Text passage |
________________________________________
That year, the nascent conservative antipathy toward Covid vaccines collided with the burgeoning parents’ rights movement, which railed against school closures and mask mandates, and then against racially diverse and LGBTQ-inclusive curriculum, books, and programming. Last year, at the inaugural summit of the influential parents’ rights group Moms for Liberty, I watched Florida governor Ron DeSantis crow to the crowd about his anti-vax credentials. He said he had heard that families were moving to Florida because they were worried their states would require children to be vaccinated against Covid in order to attend school. “It’s very important that we were not allowing government to come in and force that on people,” he said. The moms went wild with approval.

Since then, DeSantis, now a presidential hopeful, has repeatedly disparaged Covid vaccines in order to position himself to the right of Donald Trump on the campaign trail. “They lied to us about the mRNA shots,” he told a crowd in a speech last year. “They said, ‘If you take it, you will not get Covid.’”

Not to be outdone, Trump, who previously held up Covid vaccines as one of his administration’s greatest accomplishments, now falsely accuses DeSantis of having mandated Covid vaccines in Florida. “Florida sort of had a mandate because they were giving the vaccine, they were demanding everybody take the vaccine,” Trump told former Fox News host Megyn Kelly in September.

Florida Surgeon General Joseph Ladapo, who has been joining DeSantis on the campaign trail, has built his political career on unsubstantiated claims about Covid vaccines. Last year, Ladapo falsely informed Floridians that Covid vaccines were dangerous for children; this year he upped the ante, recommending against the latest Covid boosters for anyone under age 65—this guidance stands in stark contrast to medical consensus.
________________________________________
[Extracted items]
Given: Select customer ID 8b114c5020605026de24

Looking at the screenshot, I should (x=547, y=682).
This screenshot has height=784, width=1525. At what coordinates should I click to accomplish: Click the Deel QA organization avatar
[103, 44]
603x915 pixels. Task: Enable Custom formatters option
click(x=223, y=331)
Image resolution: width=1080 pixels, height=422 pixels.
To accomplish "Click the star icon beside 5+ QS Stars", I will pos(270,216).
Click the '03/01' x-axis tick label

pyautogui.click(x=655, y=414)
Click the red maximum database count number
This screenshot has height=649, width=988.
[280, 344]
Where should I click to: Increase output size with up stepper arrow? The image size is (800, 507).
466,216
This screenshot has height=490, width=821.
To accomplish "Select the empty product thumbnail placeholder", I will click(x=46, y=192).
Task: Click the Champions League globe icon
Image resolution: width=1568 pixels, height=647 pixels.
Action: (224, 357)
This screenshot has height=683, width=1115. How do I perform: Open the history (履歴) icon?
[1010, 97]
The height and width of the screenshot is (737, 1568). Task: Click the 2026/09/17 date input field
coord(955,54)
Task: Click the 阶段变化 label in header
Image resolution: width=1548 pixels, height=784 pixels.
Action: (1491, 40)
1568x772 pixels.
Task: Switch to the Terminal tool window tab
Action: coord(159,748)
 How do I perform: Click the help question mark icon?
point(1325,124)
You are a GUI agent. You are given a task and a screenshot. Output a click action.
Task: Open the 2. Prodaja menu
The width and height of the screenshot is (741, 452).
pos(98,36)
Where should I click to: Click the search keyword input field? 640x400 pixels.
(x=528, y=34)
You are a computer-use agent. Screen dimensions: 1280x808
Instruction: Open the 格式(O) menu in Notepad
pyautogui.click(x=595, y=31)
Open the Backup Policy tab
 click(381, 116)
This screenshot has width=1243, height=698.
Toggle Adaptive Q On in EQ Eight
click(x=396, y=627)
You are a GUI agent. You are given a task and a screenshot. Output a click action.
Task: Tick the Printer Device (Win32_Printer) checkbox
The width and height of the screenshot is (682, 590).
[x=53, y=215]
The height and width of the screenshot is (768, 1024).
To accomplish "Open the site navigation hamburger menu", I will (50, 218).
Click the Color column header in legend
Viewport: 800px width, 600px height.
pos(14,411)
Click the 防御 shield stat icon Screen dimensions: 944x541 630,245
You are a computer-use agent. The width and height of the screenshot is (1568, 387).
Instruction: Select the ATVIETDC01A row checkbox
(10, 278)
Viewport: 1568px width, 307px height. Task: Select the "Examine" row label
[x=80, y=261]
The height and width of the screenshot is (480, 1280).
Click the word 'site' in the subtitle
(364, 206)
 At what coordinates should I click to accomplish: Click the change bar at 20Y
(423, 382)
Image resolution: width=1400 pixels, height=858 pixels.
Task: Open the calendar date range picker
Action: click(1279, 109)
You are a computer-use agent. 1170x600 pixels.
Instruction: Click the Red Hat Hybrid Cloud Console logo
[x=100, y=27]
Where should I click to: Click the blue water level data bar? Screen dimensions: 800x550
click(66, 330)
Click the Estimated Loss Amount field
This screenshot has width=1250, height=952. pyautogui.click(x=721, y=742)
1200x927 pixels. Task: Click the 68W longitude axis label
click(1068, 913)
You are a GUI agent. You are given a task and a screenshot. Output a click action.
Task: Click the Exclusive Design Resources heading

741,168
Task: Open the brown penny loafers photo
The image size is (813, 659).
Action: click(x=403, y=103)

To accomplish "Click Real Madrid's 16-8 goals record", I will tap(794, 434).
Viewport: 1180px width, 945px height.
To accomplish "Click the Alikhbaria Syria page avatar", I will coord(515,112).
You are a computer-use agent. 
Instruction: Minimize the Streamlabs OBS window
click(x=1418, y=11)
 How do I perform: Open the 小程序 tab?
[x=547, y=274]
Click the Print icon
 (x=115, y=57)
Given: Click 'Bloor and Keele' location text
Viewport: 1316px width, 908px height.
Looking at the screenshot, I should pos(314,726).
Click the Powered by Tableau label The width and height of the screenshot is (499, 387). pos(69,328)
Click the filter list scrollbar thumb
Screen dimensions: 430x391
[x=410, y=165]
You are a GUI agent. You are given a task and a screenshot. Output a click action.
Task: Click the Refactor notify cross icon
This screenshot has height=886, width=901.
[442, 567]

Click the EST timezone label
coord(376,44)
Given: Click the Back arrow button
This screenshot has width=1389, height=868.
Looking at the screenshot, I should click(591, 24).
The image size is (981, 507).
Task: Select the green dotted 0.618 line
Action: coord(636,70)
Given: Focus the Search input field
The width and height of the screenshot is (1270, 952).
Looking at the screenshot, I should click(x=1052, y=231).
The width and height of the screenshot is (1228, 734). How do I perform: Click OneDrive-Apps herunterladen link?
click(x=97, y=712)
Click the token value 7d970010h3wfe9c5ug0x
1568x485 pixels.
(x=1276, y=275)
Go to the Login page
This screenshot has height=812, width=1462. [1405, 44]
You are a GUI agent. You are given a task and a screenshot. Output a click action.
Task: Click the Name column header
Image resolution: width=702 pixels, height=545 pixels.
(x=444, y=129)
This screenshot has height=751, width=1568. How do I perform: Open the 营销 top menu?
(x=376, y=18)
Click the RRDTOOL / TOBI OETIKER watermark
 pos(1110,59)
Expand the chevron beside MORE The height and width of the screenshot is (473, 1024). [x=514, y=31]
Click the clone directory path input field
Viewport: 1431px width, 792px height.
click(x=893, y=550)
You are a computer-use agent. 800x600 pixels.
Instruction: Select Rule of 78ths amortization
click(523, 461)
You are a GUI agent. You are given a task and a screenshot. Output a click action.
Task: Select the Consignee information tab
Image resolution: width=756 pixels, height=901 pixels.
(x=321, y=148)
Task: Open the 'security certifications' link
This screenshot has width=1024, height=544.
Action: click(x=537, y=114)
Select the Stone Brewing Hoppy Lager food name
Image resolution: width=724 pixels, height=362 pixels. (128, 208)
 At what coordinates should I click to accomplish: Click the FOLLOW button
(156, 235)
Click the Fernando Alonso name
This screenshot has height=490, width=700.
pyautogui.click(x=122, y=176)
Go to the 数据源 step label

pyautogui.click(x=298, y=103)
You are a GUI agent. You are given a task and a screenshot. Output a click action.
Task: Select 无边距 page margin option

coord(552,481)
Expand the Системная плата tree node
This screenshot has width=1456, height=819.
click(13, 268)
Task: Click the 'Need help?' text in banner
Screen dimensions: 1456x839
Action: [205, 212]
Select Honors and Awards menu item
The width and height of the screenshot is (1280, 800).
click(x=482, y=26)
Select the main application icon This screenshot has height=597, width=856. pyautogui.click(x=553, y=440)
________________________________________
What needs to be done |
Can you return the Covid vaccine passage word for word, starting at "Florida Surgeon General" and ending at "to medical consensus."? These items come from a separate source, not from the Covid vaccine passage.

Completed exercise |
Florida Surgeon General Joseph Ladapo, who has been joining DeSantis on the campaign trail, has built his political career on unsubstantiated claims about Covid vaccines. Last year, Ladapo falsely informed Floridians that Covid vaccines were dangerous for children; this year he upped the ante, recommending against the latest Covid boosters for anyone under age 65—this guidance stands in stark contrast to medical consensus.